The western part of Ermington, located within the City of Parramatta has historically been industrial, including the Australian operations of large pharmaceutical companies such as Pfizer and Reckitt Benckiser.

In 2005 the NSW Geographic Names Board approved the “boundary creep” of Melrose Park to include much of the Ermington industrial area, which contravenes Principle 6.8.1 of the NSW Address Policy and User Policy May 2021. This “boundary creep” was instigated by City of Parramatta and NSW Geographic Names Board without consultation with City of Ryde or Melrose Park residents within the Ryde Local Government Area.

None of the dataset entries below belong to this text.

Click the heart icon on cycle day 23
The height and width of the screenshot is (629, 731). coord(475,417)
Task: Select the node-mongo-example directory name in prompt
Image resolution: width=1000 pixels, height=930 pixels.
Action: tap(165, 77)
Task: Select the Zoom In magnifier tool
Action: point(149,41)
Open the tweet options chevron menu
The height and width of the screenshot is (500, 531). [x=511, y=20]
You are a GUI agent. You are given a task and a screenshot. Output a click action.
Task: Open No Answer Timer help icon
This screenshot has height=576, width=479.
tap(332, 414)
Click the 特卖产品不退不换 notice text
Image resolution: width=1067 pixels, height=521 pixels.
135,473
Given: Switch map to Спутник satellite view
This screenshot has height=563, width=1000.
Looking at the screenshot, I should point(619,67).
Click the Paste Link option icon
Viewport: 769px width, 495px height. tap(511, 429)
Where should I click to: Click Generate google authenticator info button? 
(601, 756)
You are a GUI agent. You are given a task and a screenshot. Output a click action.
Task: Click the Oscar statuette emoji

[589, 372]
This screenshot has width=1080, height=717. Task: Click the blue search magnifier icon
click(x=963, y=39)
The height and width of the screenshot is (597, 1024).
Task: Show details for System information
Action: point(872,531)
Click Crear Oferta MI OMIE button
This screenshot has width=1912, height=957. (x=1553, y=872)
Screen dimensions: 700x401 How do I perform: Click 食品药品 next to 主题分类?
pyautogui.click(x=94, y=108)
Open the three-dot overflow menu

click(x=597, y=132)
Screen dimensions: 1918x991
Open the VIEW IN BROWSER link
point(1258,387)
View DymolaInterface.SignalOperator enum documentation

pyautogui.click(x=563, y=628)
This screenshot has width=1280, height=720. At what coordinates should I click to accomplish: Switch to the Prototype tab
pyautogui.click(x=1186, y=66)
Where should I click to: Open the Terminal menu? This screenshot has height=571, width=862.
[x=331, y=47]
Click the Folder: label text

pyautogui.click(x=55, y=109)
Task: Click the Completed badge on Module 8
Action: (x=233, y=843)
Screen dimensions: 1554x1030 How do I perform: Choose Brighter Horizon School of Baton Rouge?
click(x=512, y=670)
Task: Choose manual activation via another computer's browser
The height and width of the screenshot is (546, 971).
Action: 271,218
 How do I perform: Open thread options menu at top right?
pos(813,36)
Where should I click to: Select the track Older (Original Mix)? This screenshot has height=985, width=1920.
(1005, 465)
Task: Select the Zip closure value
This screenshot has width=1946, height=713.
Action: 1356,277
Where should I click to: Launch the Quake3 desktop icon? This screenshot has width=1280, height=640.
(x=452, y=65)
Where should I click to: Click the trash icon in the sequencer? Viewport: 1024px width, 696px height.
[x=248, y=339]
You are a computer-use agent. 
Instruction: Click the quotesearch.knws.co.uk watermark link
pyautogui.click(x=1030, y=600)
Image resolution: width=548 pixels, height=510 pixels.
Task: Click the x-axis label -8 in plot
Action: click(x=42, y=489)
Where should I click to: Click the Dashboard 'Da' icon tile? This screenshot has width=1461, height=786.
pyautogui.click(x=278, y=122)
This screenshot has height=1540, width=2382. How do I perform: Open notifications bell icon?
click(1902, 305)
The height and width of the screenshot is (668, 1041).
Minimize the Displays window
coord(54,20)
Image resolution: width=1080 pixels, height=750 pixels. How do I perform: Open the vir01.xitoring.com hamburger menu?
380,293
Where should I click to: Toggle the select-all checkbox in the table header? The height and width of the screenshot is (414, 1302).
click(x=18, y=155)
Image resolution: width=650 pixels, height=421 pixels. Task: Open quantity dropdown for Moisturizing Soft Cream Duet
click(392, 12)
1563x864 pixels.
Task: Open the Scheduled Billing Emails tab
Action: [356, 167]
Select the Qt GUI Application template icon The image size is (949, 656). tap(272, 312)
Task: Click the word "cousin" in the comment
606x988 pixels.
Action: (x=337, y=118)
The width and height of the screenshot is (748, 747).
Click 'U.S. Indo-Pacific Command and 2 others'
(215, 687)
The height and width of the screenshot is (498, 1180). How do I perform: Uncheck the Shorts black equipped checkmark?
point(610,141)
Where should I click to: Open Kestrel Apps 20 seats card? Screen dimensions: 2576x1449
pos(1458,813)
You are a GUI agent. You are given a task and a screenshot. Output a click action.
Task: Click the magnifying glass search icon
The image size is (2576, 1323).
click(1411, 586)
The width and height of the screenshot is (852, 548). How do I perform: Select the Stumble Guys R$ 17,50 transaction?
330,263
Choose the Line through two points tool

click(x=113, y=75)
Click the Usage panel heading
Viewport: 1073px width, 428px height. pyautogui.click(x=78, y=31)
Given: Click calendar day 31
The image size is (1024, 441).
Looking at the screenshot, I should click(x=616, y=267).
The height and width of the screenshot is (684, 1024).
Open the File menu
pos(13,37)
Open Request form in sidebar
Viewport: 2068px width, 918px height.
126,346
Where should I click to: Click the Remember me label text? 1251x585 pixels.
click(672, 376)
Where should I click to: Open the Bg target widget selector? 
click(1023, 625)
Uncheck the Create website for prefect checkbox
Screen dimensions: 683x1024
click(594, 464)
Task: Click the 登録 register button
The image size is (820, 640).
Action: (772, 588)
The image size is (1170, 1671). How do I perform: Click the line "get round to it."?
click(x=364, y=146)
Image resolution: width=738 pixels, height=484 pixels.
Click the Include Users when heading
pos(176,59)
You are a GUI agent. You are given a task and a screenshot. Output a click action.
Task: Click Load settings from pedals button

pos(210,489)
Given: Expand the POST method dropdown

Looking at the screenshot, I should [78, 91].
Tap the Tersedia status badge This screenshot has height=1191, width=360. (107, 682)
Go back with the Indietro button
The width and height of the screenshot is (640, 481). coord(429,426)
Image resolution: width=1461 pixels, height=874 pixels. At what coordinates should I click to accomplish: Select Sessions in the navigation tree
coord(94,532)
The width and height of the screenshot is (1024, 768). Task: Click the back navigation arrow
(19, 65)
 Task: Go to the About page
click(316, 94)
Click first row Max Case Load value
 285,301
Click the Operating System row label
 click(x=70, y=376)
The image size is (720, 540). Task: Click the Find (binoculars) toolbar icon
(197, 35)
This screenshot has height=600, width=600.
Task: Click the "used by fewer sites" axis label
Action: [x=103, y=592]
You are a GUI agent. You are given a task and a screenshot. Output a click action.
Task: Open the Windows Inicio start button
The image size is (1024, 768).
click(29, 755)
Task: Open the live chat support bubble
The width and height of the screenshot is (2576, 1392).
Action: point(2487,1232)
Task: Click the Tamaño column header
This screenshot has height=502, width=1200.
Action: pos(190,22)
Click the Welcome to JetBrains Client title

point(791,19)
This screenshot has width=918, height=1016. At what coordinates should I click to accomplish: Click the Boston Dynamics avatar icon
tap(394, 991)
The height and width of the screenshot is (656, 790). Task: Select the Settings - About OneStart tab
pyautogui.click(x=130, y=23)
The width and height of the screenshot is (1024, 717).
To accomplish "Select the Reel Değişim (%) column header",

In February 2016, Payce Consolidated Limited announced plans for a major urban renewal of the industrial part of Melrose Park. This would include the development of 5000 new apartments, new affordable housing, public parks and community facilities. In 2017, Payce Consolidated Limited applied to gain trademark approval for the terms, Melrose Park, Melrose Park Village, & Melrose Park Town Centre from IP Australia without success. An electric shuttle bus service to Meadowbank railway station and West Ryde railway station was proposed. Sustainability proposals include renewable energy generation for new homes, electric charge points for cars, as well as electric shuttle bus services & improved cycleways.
The redevelopment is expected to cost $5 billion.